For the next chantry in the chronological sequence, Bishop Langton chooses a more defensible location in the southeast corner of the building, which is then engorged with a wooden successor to the choir stalls, topped off with a ring of fanciful towers whose most bewitching feature is a series of inverted cusps crawling with crockets, forms like noses or tongues which would be at home on African masks.
The last two chantries built have no piers to hang onto. Instead they swallow sections of the screens running down the sides of the choir, which they intrude into at its top corners. Bishop Fox’s, accessible from the aisle that runs down its long side, is the richest trove of late Gothic detail in the cathedral.
Every element is multiplied and repeated. Every line is crimped and what starts as a simple quatrefoil becomes an indescribable cusped form, where every sub-form ends as two. Niches have canopies that perform this dividing and subdividing until the whole seems on the edge of toppling into misrule, but never quite falls. At times it seems there won’t be room for all the sub-friezes and the multi-faceted fragmentation of simple posts supporting pedestals barely big enough to hold what sits on them.
Coming late in a long history, the Fox chantry thrives on distortion and fragmentation of familiar forms, and especially on forms turned inside out, so a column with a series of sharply concave faces is a kind of negative of the norm, in which comfortably rounded bulges are turned to uncooperative vacated forms, as if advertising that they can’t support weight, drawing attentions to hollows not solids, which Ruskin thought an offence against nature and a threat to all integrity, but was helplessly drawn to study and understand. Such forms seem leftovers or cast-offs from which the usable core has been spirited away, leaving a sense of absence.
Something exciting and also disturbing and undermined about these forms, like Matta-Clark’s voids which render surrounding fabric useless, which was already a corpse when he arrived and found a second life in decay, which for most of his adherents was always going to be no more than a wonderful kind of hearsay that almost as soon as it was born had been smashed to pieces.
There’s a drawing of one bay of the elevation of Fox’s chantry that has generally been taken as the work of the chantry’s designer, the royal mason William Vertue, famous for fan vaults at Westminster and Windsor. This drawing has long been regarded as a precious survival, a working drawing from around 1510. But now along comes Christopher Wilson, one of the best current writers on Gothic, to wonder if it isn’t an artefact of a wholly different kind, a post-Reformation rendering of the chantry stripped of its finery.

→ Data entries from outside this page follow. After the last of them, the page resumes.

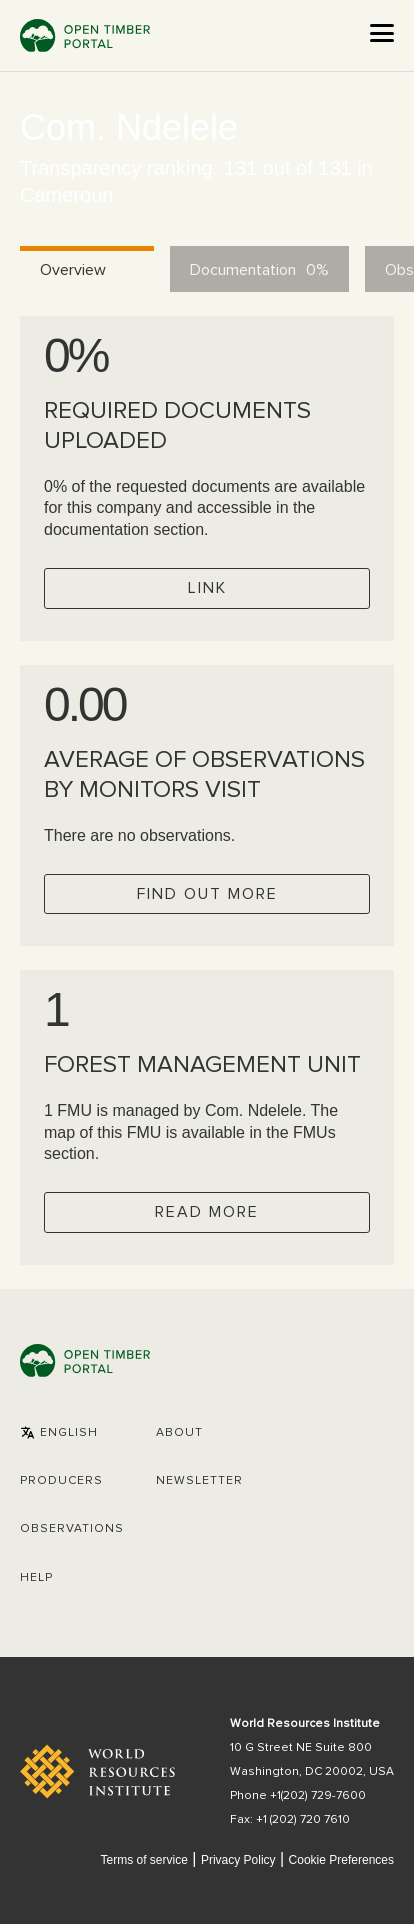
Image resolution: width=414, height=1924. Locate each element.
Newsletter (199, 1481)
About (179, 1433)
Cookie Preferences (341, 1860)
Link (207, 588)
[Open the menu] (382, 33)
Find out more (207, 894)
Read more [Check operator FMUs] (207, 1212)
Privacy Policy (238, 1860)
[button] (59, 1433)
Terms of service (143, 1860)
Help (36, 1578)
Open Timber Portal (85, 35)
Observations (72, 1529)
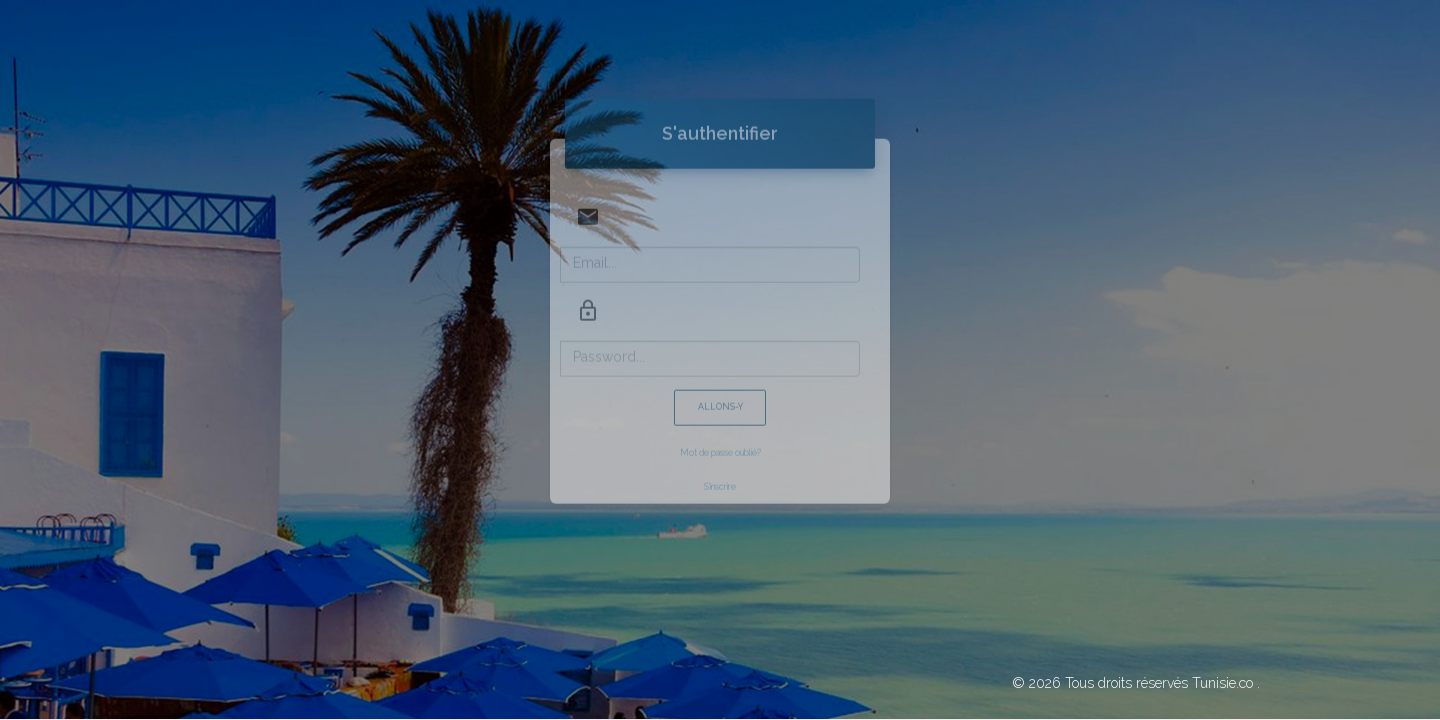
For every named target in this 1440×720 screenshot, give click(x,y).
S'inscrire (720, 463)
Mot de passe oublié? (720, 429)
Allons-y (720, 383)
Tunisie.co (1222, 683)
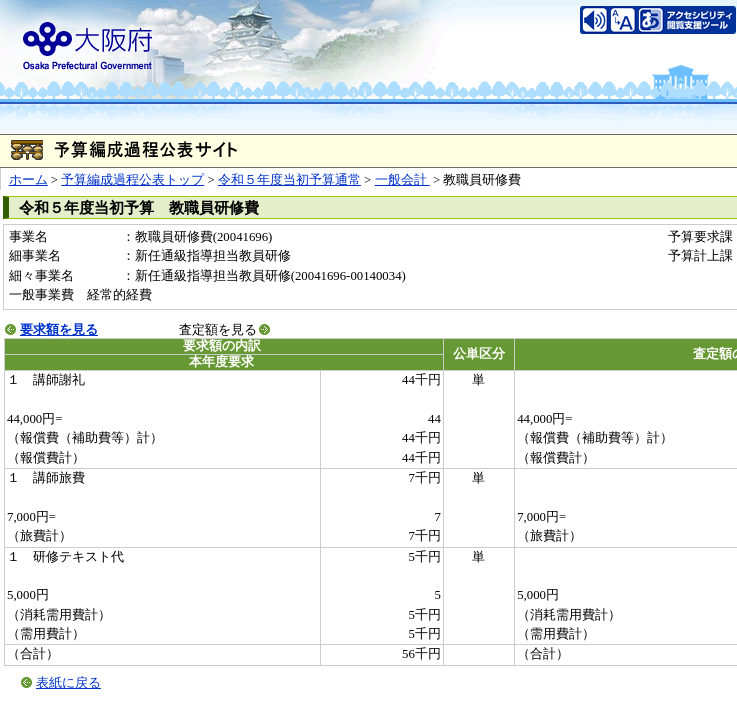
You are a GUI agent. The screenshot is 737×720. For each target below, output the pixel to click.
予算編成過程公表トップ (132, 180)
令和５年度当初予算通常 (289, 180)
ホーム (28, 180)
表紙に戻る (68, 683)
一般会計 (402, 180)
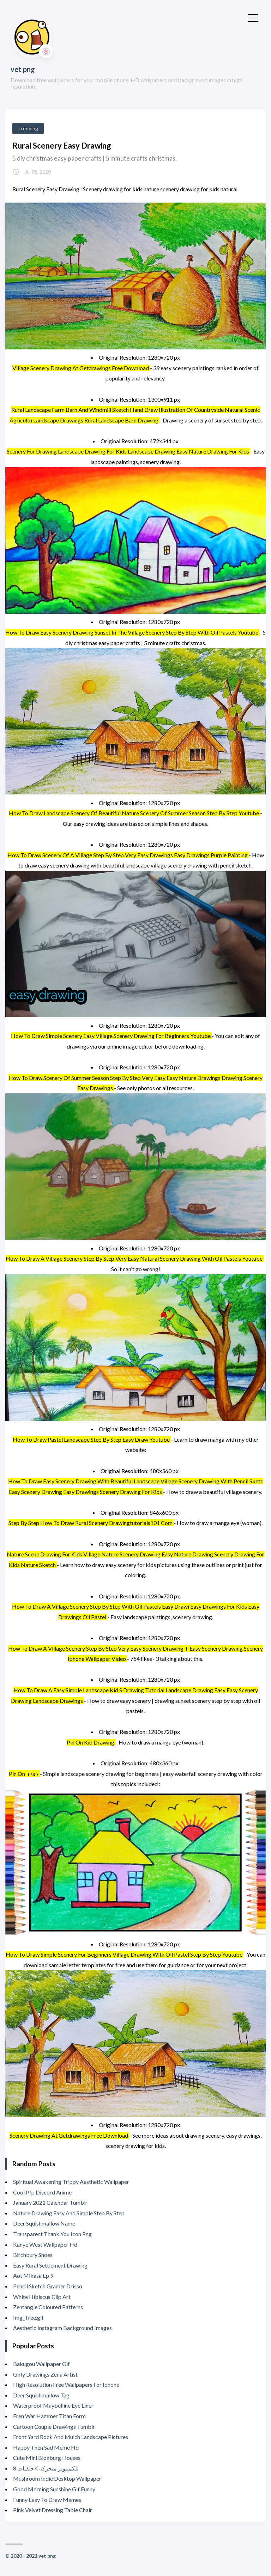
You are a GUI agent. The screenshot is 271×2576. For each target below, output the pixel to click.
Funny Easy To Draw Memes (47, 2499)
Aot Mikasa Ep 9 (33, 2275)
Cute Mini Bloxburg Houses (46, 2457)
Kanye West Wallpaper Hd (45, 2244)
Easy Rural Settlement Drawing (50, 2265)
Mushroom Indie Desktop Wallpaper (57, 2478)
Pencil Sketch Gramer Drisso (47, 2286)
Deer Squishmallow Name (44, 2223)
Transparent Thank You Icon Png (52, 2233)
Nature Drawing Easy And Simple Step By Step (69, 2213)
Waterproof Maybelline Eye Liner (53, 2405)
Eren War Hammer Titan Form (49, 2416)
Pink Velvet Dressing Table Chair (52, 2509)
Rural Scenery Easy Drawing (61, 145)
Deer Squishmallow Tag (41, 2395)
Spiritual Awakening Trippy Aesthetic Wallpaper (71, 2181)
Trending (28, 128)
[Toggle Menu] (253, 17)
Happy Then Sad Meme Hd (46, 2447)
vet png (23, 69)
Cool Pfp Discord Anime (42, 2192)
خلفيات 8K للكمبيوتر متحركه (46, 2468)
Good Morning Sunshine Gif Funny (54, 2489)
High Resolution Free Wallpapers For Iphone (66, 2384)
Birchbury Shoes (33, 2254)
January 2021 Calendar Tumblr (50, 2202)
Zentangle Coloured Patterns (48, 2307)
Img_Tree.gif (28, 2317)
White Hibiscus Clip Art (42, 2296)
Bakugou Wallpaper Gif (41, 2363)
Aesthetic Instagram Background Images (62, 2327)
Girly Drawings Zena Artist (45, 2374)
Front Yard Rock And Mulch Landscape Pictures (70, 2436)
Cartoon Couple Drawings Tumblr (54, 2426)
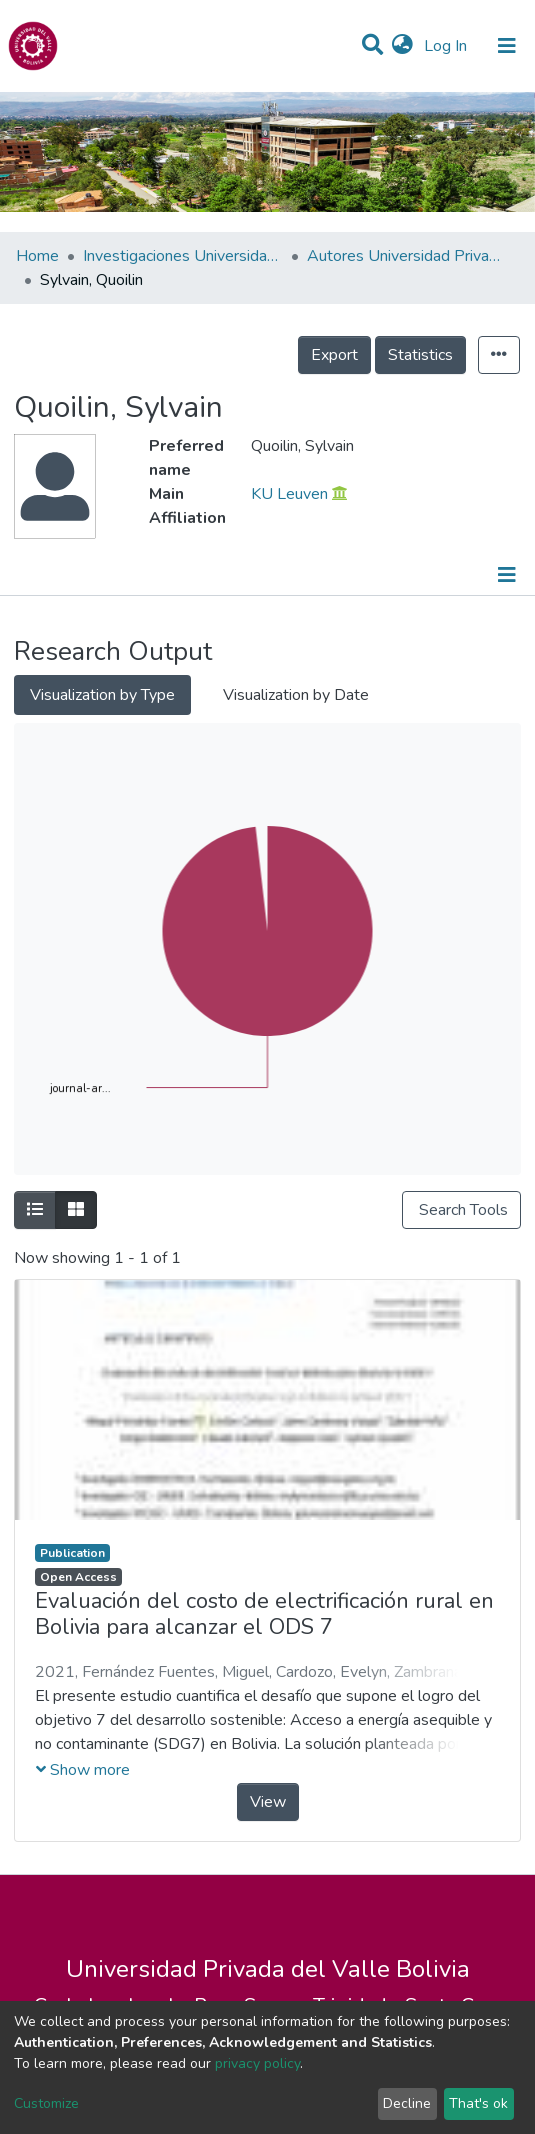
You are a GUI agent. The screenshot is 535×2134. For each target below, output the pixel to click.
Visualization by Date (296, 695)
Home (37, 256)
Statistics (420, 355)
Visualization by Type (102, 695)
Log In (447, 46)
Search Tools (461, 1210)
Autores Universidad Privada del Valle (407, 256)
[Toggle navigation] (507, 46)
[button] (402, 46)
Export (334, 355)
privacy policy (257, 2063)
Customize (46, 2103)
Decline (407, 2103)
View (268, 1802)
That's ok (478, 2103)
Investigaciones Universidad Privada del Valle (183, 256)
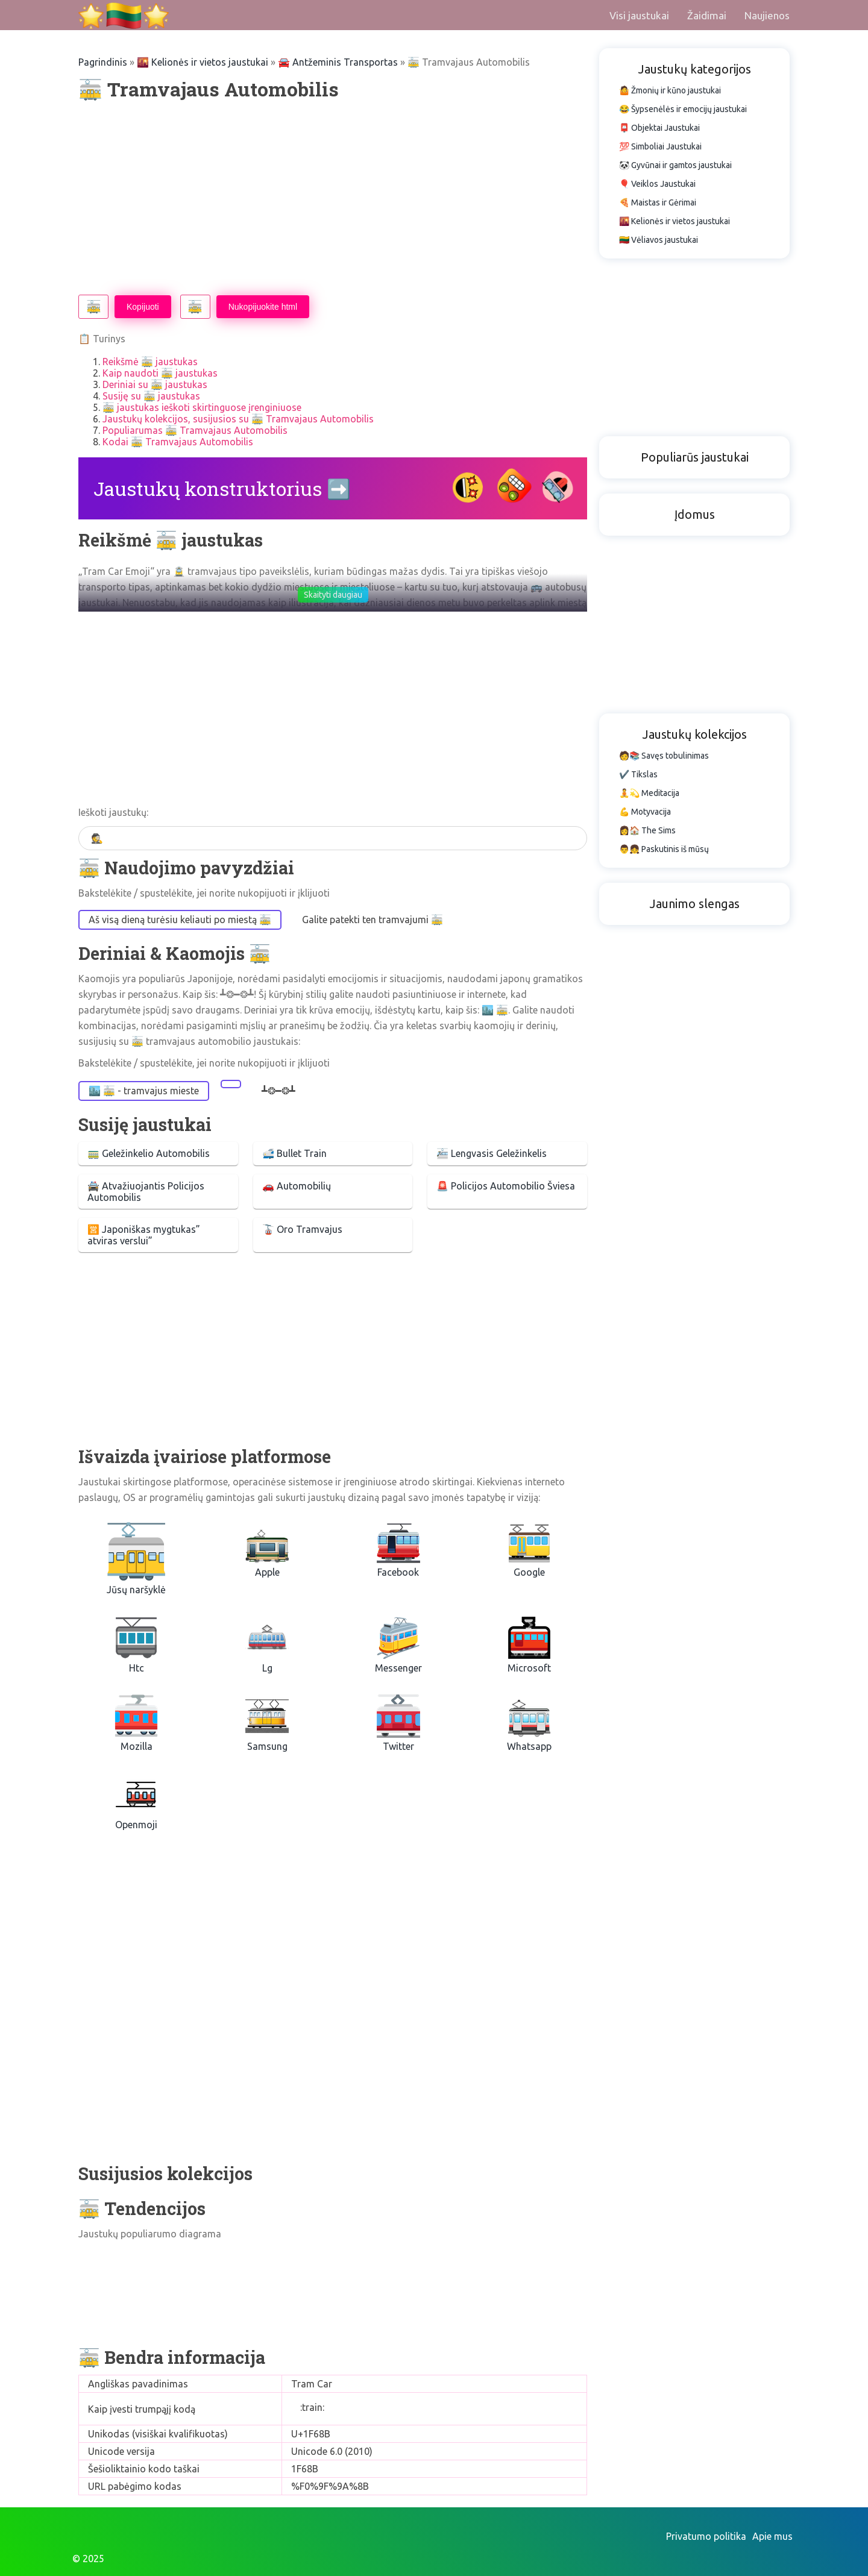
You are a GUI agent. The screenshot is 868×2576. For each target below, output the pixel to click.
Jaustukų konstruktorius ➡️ (222, 488)
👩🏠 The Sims (647, 830)
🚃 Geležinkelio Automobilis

After which, Nicholas Riall tells us that the drawing differs in fifty different ways from what was built, so it cannot possibly be an attempt to show it after construction. I set about looking for those fifty variations, and I find quite a few, but then wonder what Ruskin would say about such a dogged enterprise. At least the search has increased my appreciation of Vertue’s endless ingenuity and set me thinking about how much (or how little) of the later stages of his exuberance he ever mentioned to the client.